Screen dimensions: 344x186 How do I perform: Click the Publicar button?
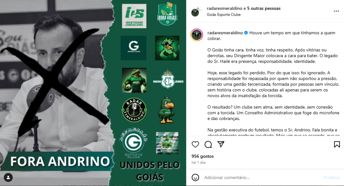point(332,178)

--

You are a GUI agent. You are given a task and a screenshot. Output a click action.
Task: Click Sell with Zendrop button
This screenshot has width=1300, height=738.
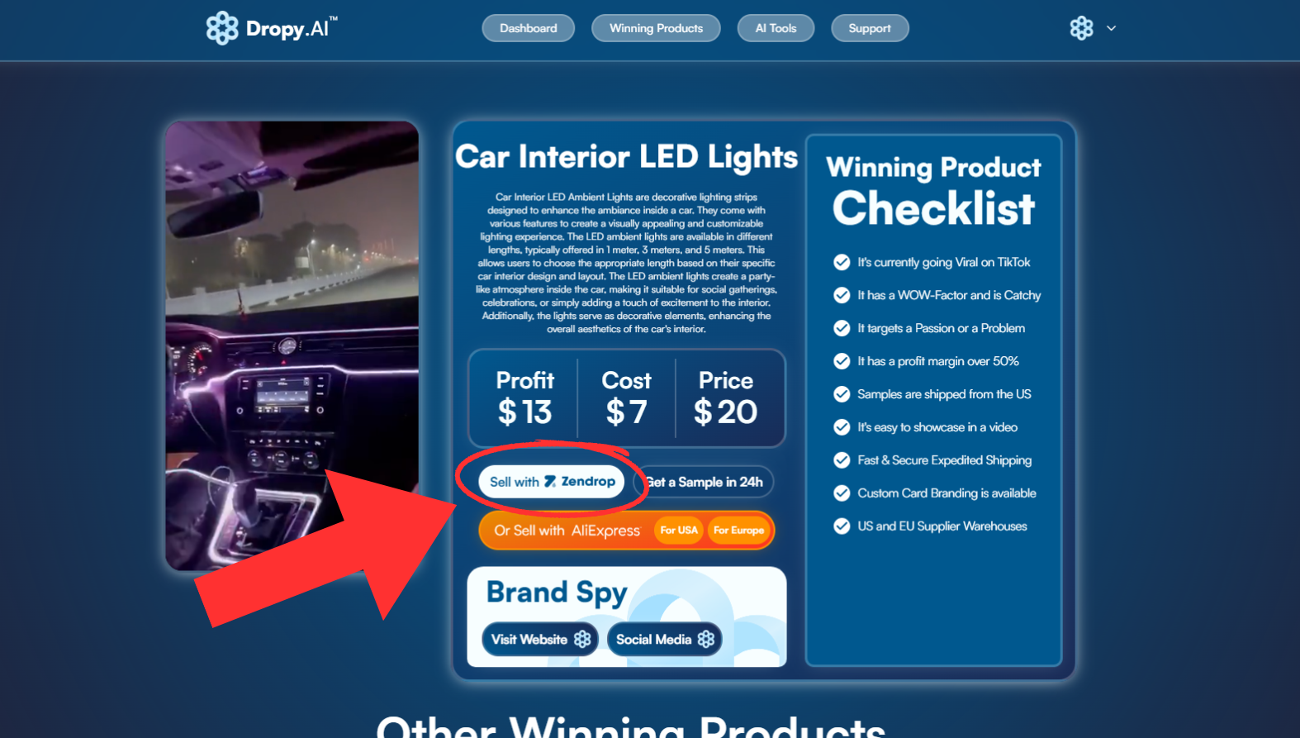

---

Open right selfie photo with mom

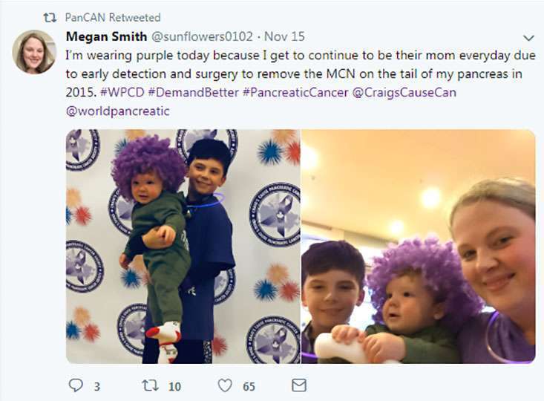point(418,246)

(Task details) Repeat the lines from the one with "Screen dimensions: 344x186" to the one with "point(332,178)", requests included. Multiply each coordinate in the answers by 0.4 and round to whole numbers, with halves rounded up, and leave out the pictures.

(Correct output)
Screen dimensions: 344x186 How do I perform: Click the Publicar button?
point(133,71)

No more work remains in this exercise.